Tarfa was born in Riyadh Medical Complex 21 years ago. Her mother was named Aysha Muhammad Omar Abdul Kareem, an Indian national who married Tarfa’s father, Abdul Rahman Abu Julai in Mumbai on Feb. 22, 1987, in Dar Al-Qadaa. The sheikh who did the matchmaking and wrote the wedding contract is named Judge Muhammed Saeed Shilmai, according to the marriage certificates left for Tarfa.

Tarfa has produced a voice tape of her mother to the embassy to help the mission in its search. According to the embassy’s welfare official, the woman’s dialect seems to be from Bangalore.

“We are trying to contact local authorities in India to locate the mother,” said Muhammad Anwar, an Indian Embassy official. “We are trying hard to locate the mother, based on the information in her passport, as it shows in the passport she was living in Mumbai. We’ve been provided with a tape and the dialect of the woman speaking is from Bangalore ... we have wrong addresses and that’s what makes the search process harder.”

According to Tarfa, her father, who is now in his 90s, married Aysha, who was then 25, while he was in India then brought her to Saudi Arabia under his sponsorship. They lived together for a year with his previous wife who was sick.

Tarfa’s mother then decided that she cannot live with Tarfa’s father and told him that she wanted to go back to India. Tarfa was only 52 days old and the mother also wanted to take Tarfa with her.

“My father agreed to get her the divorce and got her papers finalized. They told her that they will bring me to India after a month of her departure and she believed them,” Tarfa said. “They gave my mother addresses and numbers but they were all wrong and vague ... she lost contact and lost her and now I know nothing about her.”

After her mother’s departure, her stepmother nursed her as a baby, but she died when Tarfa was only 8 years old.

“They say that my stepmother took care of me although she was paralyzed and in a wheelchair ... Basically this is the reason why my father searched for another wife.”

Tarfa who is originally from Al-Hasa is now studying in Imam Muhammad Islamic University and looking forward to a good future, and to be reunited with her mother. “I’d really love to know if she is still alive or not,” Tarfa said. “I admit that I am better off than many other people.

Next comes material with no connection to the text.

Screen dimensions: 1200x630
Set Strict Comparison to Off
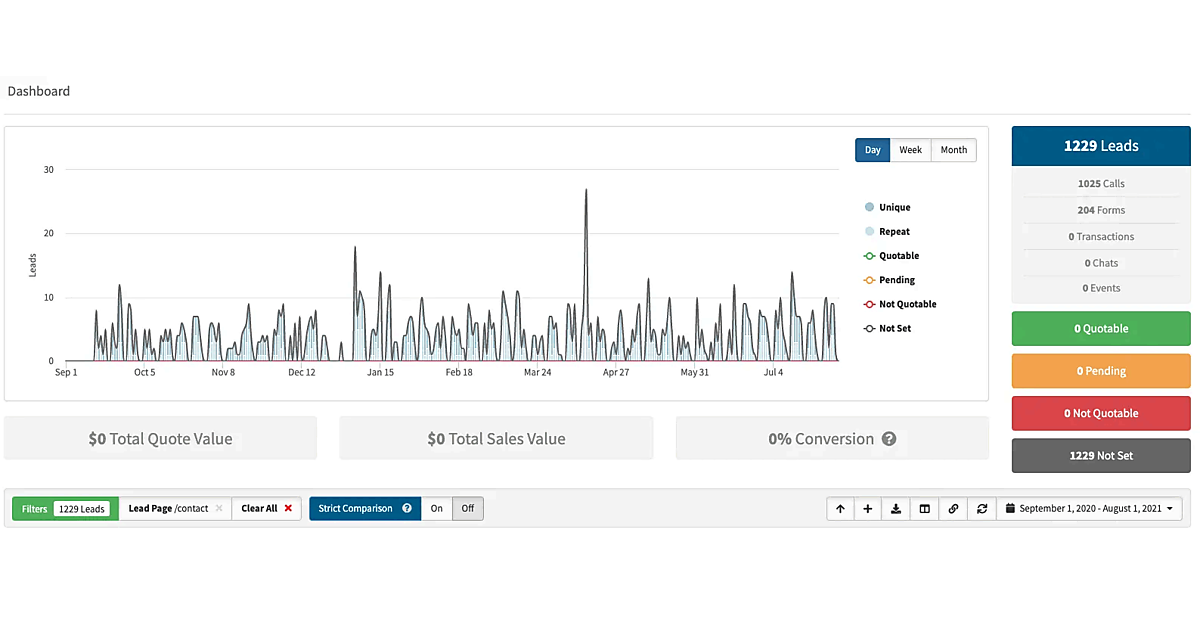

Although my father is too old to take care of me, I have five sisters and three brothers who are all treating me very well,” she added. “I still pray to God to find anything, anything about my mother, although it’s been years but I still need her with me.”

In the search of her mother Tarfa was only left with a passport, wedding and divorce certificates, an old black and white picture, a tape and a heart full of hope and faith in God.

“It can be possible if her mother is alive they can meet again,” she said. “Part of me is looking for her, I wish we can reunite again, I always pray to God for that to happen.”